System of Linear Equations to Resolve Room Dimensions

[kyle1984]

Homework Statement

Twelve equal rectangular ceiling panels are placed in a four long by three wide grid. Each panel is 150mm longer than it is wide. Between the panels runs an edge/middle strip which totals 40.0m in total length. (This runs round the whole perimeter and between each panel). By developing a system of linear equations what are the dimensions of the room?

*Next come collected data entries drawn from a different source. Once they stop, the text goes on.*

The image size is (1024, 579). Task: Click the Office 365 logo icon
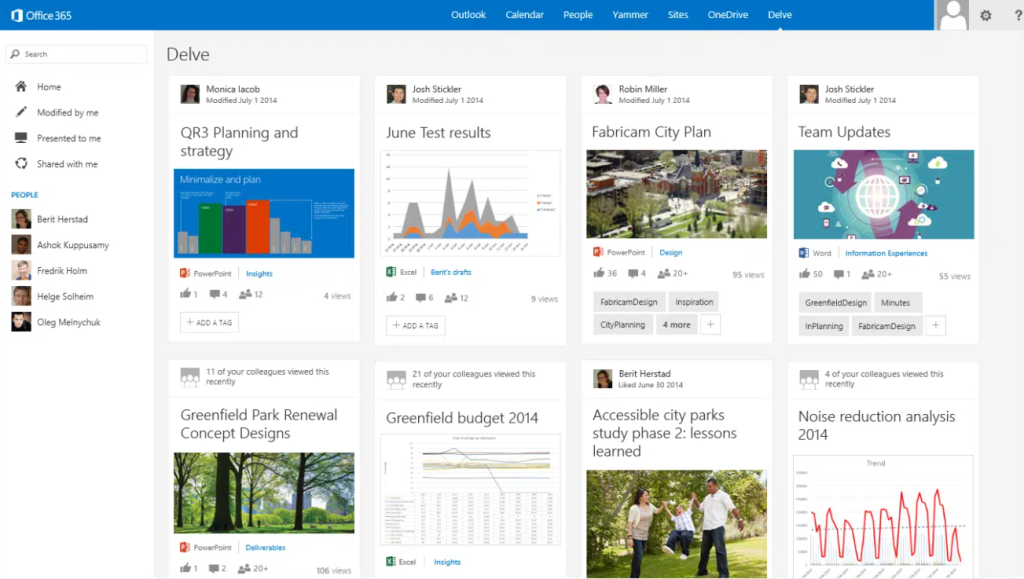coord(17,15)
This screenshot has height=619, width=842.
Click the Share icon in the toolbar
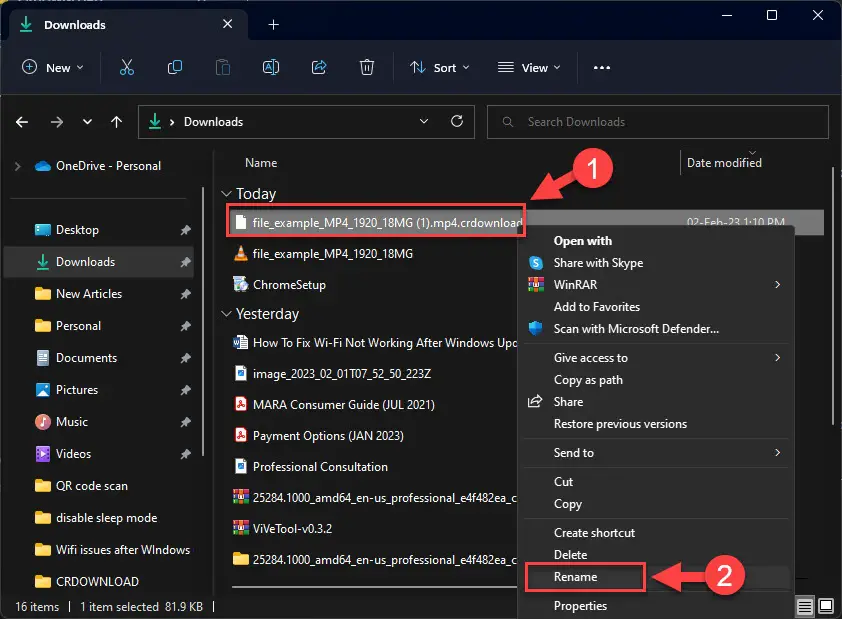point(318,67)
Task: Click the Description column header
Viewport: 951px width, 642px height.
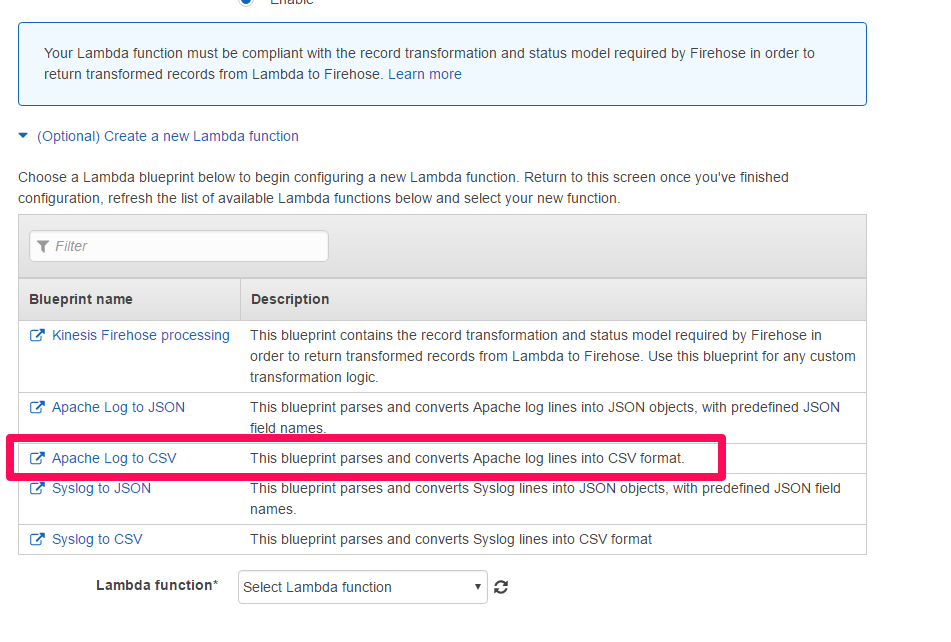Action: click(290, 299)
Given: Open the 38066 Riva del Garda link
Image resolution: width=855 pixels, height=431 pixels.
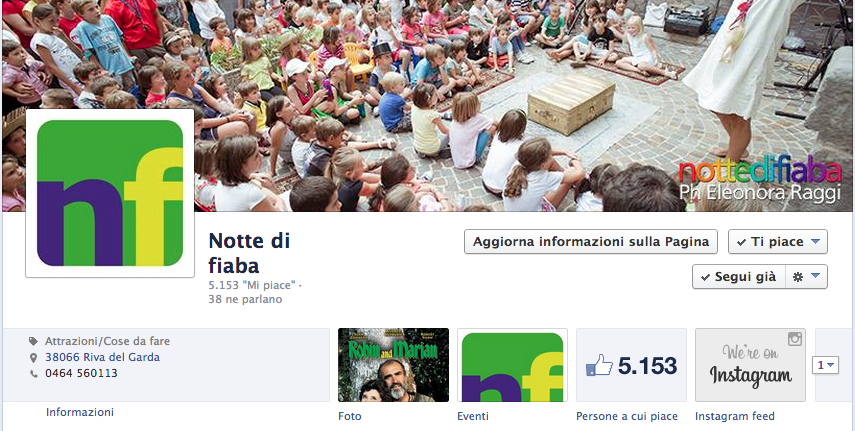Looking at the screenshot, I should pyautogui.click(x=103, y=357).
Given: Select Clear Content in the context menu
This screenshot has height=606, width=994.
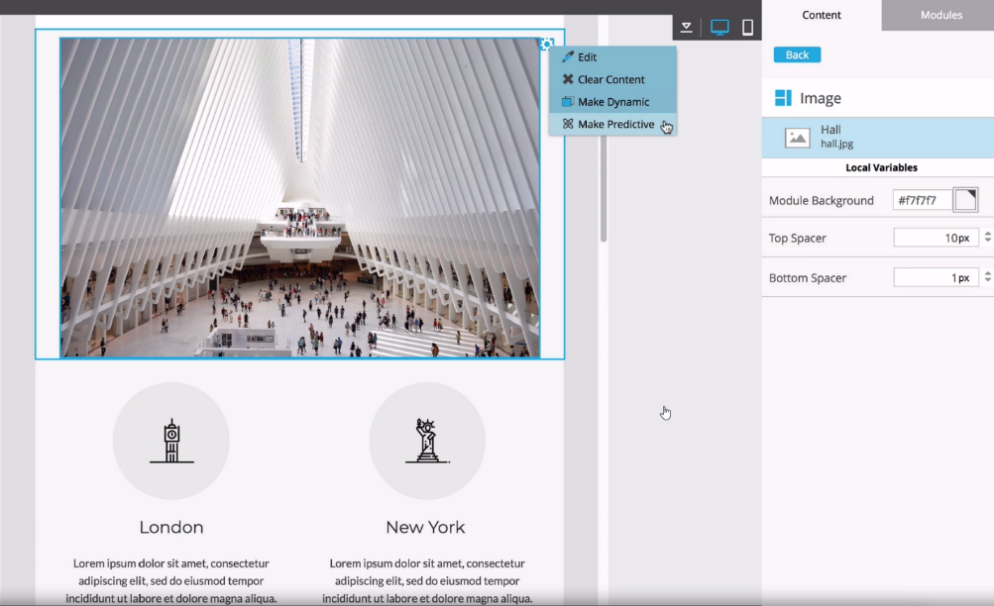Looking at the screenshot, I should (612, 79).
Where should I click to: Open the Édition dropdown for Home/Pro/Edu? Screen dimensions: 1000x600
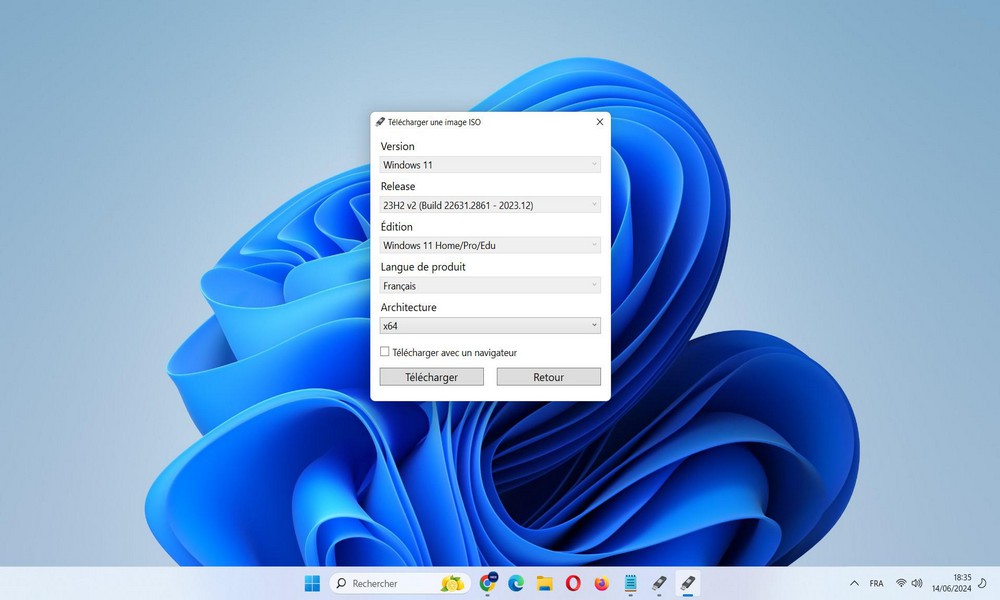pos(489,245)
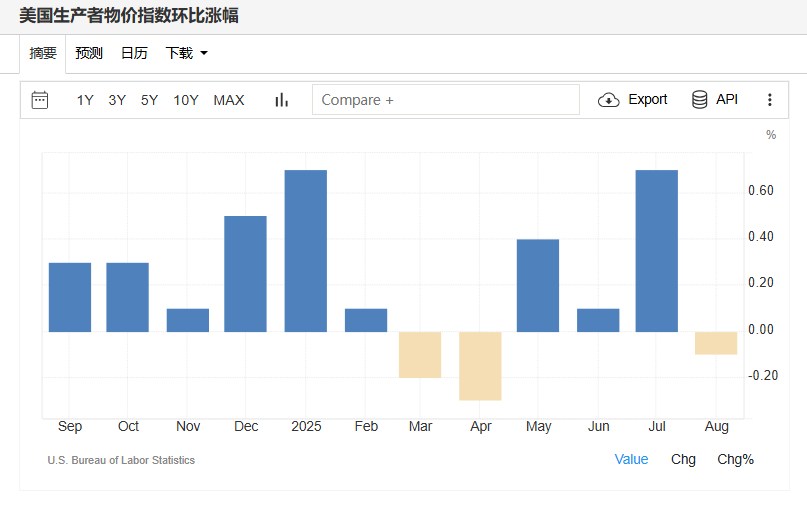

So I have been staring at this all day. I know I am missing something simple but translating the given detail into something I can develop and solve is just a block at the moment. I would love some guidance if possible.

Homework Equations

??

The Attempt at a Solution

Have made many but none are correct!

 

[HallsofIvy]

The phrase "The attempt at a solution" does NOT refer only to successfu ones. If you have made many attempts, you should be able to show one[b\]. Seeing your mistakes will help us know what hints will help you.

 

[kyle1984]

Ok well the best I have come up with so far is 4(4w+0.6)+5(3w)=40

Where w = width

 

[kyle1984]

Actually I think I have it now.

where w = width and l = length.

1. w=l-0.15
2. 16l+15w=40

Substituting into Eq 2

16l+15(l-0.15)=40
16l+15l-2.25=40
l=1.36m

Therefore:

w=1.36-0.15=1.21m

So overall room dimensions are 3w=3.63m and 4l=5.44m

That seems to work out and follow fairly sensible logic I think.

 

[verty]

So the strip runs between the tiles? I think you must calculate half the sum of the length of any side that touches another tile. Set this to 40 and you'll be able to find the solution.